(The picture above is of Interfaith Peacemaker Teams in Uganda working together in their collective farm.)
At the Accompaniment Circle on Sri Lanka, Benedic Raj described what it feels like for him and his wife to go to bed hungry because they must feed the children. As a tea plantation worker, he is among the least paid workers in Sri Lanka. Please click here to watch his video.
Florence from Buliisa, speaking at the Accompaniment Circle on Uganda, shared with us what happens when women aren’t able to cook a meal for their families. Hunger causes a variety of other problems, she said. Malnutrition causes our children to be stunted, children also can’t go to school, domestic violence increases as does divorce, as poor women go looking for men who have the means to feed them and their children.
Today,October 16th, is World Food Day, when we pause to reflect, take action, and promote awareness of the massive problem of hunger that has reached unprecedented levels. This year’s theme "Water is Life, Water is Food. Leave No One Behind," underscores the need to acknowledge the critical need of water for food security.
"Water is life," under the reality of human-induced climate change often means too much or too little water. In many places, extreme events in the form of heat waves, drought, and floods are creating impossible conditions for poor communities to grow or raise the food they need to survive. OMNIA’s Interfaith Peacemaker Teams are working every day in countries that experience climate change induced food insecurity, hunger, and unstable water supplies.
We have four observations:
First, we are aware of the severity of the problem of hunger because we are in close touch with the people on the ground. Ours is not an academic knowledge of hunger. Our sisters and brothers of our Interfaith Peacemaker (IP) Teams are going severely hungry. Their children are becoming stunted and aren’t able to go to school. Their families are being torn apart by the struggle. This is not only true in Sri Lanka and Uganda, whose stories are recounted above, but in Nigeria, Kenya, Liberia, and Togo where we have IP Teams.

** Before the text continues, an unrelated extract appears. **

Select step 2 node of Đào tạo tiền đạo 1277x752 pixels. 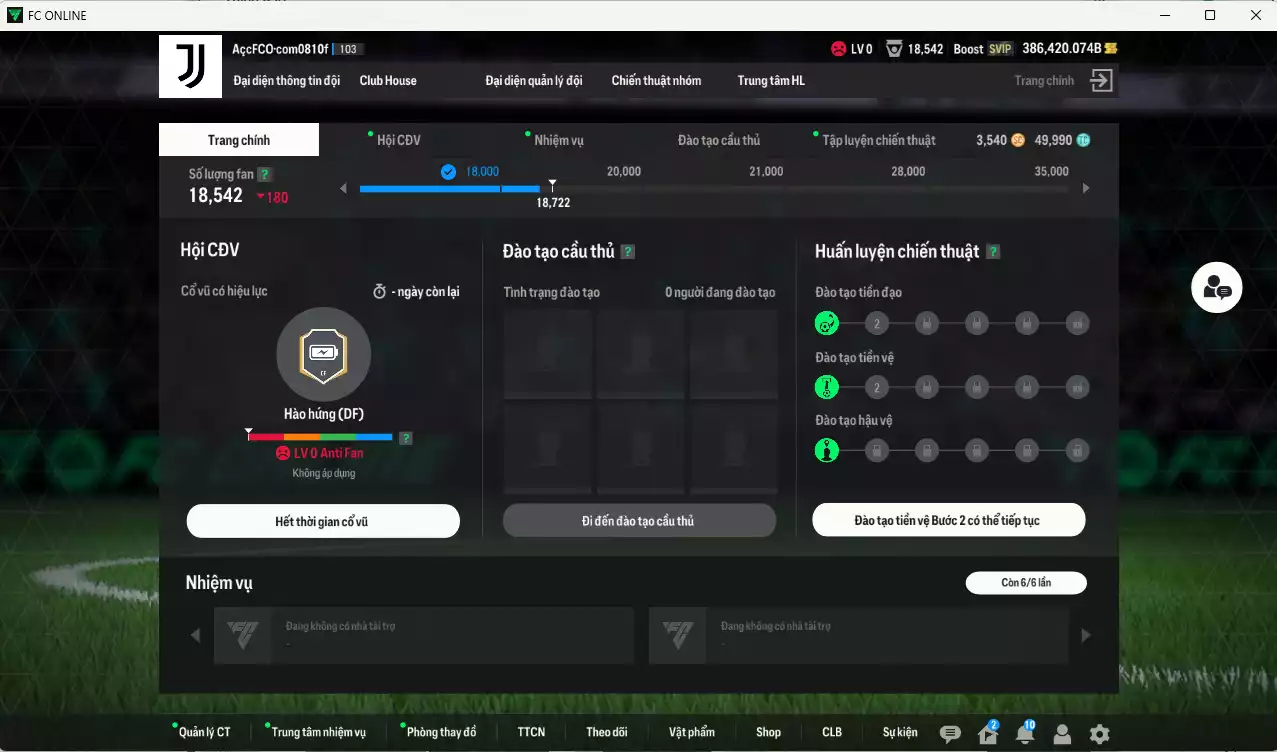(877, 323)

Second, most of our countries are agrarian economies. In Uganda, 70% of the population are subsistence farmers. They depend on water. There was a time when water was a reliable resource. They had a consistent rainy season and a dry season, and farmers knew when to plant and when to harvest. But today it’s all mixed up. Severe droughts followed by torrential rains cause havoc on agriculture and small-holder farmers who have no resources to take remedial steps. No one knows anymore when to plant. They also know that they are not the ones causing rapid climate change, but that it is other nations’ greenhouse gas emissions. There’s nothing they can do to stop it.
Third, countries that are most vulnerable to climate change disasters are also the ones least capable of addressing this loss and damage because of their lack of adequate financial, technical, and institutional capacities. These climate change events have affected the human rights to life,health, food, water, housing, livelihoods, education, and development of millions of people. The intersectionality of these issues that arise out of food insecurity demonstrate that human rights are at the core of the climate change and food security nexus in the countries where we have IP Teams.
Fourth, OMNIA is documenting human rights violations that these countries suffer. We are now preparing a response on behalf of the government of Sri Lanka, an Amicus Curiae brief to the International Court of Justice, following the request of the UN General Assembly to establish the legal accountability of those states responsible for the climate crisis and to demand justice for those affected by it.
By working cooperatively, religious communities have learned how to solve most problems in their own villages and neighborhoods by themselves. The problem of climate change induced food insecurity, though, goes beyond the local to national and global levels, to the decision-making processes of secular governments.
OMNIA’s religious leaders bring a unique perspective to any such conversation. They have learned how to plumb the depths of their own traditions to find their universal application. In that depth they not only see but are inspired and resourced by the potency of their own, and of others' spiritual traditions. This capacity provides a new source of wisdom and skill to adapt to and overcome limits that tend to govern the processes of secular governments. This is a compelling skill for solving many existential threats and problems, including the contextual impacts of climate change.